◆ WHAT IS REQUIRED ◆
From the records below, transcribe exactly the lines that begin at the line with "Swag (650, 1577)" and end at the line with "Форум (315, 2548)", both included.

◆ RECORDS FOR THE TASK ◆

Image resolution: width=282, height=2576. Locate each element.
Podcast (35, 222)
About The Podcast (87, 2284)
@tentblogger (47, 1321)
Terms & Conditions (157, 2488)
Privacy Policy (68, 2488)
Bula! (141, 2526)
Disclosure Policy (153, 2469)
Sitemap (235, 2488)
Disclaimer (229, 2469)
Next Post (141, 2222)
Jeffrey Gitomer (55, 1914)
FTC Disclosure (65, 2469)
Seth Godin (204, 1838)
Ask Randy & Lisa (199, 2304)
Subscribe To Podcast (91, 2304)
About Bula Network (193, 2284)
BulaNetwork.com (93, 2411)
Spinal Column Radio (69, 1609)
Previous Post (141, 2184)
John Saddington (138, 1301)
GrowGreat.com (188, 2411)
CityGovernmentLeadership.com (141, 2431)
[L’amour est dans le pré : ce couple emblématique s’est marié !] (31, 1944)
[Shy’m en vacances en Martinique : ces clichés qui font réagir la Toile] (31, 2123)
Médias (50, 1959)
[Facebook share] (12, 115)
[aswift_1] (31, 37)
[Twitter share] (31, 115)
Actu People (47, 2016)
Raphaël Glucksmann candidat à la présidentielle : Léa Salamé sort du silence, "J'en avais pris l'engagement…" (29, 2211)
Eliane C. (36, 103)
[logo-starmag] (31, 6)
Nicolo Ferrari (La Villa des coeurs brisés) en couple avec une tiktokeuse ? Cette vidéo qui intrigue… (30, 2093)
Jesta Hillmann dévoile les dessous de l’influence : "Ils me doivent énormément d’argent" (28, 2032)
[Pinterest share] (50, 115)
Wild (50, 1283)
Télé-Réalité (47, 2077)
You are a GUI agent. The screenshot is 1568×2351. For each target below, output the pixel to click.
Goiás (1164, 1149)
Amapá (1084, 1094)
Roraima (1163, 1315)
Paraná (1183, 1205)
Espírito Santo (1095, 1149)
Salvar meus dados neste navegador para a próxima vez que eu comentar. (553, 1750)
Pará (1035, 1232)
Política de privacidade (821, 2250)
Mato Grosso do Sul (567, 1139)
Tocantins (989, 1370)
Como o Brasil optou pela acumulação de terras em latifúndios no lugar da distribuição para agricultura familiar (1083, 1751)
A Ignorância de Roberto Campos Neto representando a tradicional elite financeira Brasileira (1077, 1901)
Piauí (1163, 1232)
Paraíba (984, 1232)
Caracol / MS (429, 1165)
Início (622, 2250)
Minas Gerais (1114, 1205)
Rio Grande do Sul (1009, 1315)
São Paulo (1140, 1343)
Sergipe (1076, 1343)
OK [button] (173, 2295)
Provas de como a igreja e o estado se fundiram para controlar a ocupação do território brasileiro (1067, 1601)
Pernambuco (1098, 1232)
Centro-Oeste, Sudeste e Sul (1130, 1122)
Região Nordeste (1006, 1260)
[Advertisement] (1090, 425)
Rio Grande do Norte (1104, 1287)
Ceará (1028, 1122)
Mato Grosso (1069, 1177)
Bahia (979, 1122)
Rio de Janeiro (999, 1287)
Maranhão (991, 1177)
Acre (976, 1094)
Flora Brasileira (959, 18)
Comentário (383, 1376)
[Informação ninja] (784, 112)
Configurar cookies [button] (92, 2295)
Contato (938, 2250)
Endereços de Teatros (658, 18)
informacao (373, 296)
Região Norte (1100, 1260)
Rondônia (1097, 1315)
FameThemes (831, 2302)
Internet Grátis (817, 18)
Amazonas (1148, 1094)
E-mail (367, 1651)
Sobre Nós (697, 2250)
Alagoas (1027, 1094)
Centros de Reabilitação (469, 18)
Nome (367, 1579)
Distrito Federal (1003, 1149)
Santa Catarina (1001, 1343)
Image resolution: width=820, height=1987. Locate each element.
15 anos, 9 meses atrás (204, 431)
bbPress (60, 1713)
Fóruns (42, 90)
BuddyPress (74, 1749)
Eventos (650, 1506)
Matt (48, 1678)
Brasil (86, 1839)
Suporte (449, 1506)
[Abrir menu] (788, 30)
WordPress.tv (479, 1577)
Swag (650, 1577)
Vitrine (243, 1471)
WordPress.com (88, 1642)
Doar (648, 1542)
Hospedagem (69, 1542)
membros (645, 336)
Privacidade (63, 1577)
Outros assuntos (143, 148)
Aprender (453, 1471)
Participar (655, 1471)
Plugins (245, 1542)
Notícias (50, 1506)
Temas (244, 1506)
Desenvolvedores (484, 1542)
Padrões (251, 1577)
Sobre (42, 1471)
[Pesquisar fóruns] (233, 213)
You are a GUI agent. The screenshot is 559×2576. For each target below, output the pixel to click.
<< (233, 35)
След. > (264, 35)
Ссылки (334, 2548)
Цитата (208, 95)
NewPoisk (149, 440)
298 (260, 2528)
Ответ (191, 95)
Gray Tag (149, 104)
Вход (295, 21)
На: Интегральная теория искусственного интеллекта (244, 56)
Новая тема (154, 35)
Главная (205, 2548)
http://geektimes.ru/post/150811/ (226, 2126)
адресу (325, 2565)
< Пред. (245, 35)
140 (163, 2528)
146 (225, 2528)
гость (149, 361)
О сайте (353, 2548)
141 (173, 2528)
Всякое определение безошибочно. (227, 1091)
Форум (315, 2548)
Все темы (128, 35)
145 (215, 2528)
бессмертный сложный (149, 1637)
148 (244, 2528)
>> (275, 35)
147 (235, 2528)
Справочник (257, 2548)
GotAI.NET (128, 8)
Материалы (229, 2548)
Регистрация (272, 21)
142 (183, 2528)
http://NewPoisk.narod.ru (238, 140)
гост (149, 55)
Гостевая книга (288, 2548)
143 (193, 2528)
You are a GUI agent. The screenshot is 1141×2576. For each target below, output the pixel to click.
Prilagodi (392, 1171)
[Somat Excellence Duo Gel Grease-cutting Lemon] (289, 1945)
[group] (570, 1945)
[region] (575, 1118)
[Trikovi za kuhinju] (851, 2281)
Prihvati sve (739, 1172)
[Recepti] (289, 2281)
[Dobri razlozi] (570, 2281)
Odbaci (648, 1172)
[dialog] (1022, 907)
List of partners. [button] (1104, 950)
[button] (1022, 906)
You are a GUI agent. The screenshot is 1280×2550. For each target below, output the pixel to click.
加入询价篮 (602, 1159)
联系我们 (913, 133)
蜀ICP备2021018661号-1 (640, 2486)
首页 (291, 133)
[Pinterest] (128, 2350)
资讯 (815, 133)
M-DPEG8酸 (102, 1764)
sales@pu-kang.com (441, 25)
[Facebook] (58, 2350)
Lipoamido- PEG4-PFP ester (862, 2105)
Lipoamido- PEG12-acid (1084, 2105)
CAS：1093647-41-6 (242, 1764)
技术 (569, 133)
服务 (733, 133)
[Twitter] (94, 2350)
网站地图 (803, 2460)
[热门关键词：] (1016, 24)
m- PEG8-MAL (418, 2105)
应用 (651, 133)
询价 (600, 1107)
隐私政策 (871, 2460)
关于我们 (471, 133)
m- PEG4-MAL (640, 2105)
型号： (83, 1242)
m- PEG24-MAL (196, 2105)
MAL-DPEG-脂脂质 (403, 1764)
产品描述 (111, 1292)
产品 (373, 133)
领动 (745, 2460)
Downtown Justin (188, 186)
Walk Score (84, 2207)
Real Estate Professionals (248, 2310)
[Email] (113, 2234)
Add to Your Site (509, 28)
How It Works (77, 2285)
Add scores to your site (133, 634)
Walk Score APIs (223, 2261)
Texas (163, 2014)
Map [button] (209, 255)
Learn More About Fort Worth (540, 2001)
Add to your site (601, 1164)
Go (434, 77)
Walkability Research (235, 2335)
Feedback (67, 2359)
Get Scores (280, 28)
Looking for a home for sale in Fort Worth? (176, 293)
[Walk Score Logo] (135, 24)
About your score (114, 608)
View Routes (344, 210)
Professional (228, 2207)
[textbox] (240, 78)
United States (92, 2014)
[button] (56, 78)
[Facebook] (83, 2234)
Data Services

◆ EXERCISE SOLUTION ◆
Swag (650, 1577)
Vitrine (243, 1471)
WordPress.com (88, 1642)
Doar (648, 1542)
Hospedagem (69, 1542)
membros (645, 336)
Privacidade (63, 1577)
Outros assuntos (143, 148)
Aprender (453, 1471)
Participar (655, 1471)
Plugins (245, 1542)
Notícias (50, 1506)
Temas (244, 1506)
Desenvolvedores (484, 1542)
Padrões (251, 1577)
Sobre (42, 1471)
[Pesquisar fóruns] (233, 213)
You are a GUI agent. The screenshot is 559×2576. For each target below, output the pixel to click.
<< (233, 35)
След. > (264, 35)
Ссылки (334, 2548)
Цитата (208, 95)
NewPoisk (149, 440)
298 (260, 2528)
Ответ (191, 95)
Gray Tag (149, 104)
Вход (295, 21)
На: Интегральная теория искусственного интеллекта (244, 56)
Новая тема (154, 35)
Главная (205, 2548)
http://geektimes.ru/post/150811/ (226, 2126)
адресу (325, 2565)
< Пред. (245, 35)
140 (163, 2528)
146 (225, 2528)
гость (149, 361)
О сайте (353, 2548)
141 (173, 2528)
Всякое определение безошибочно. (227, 1091)
Форум (315, 2548)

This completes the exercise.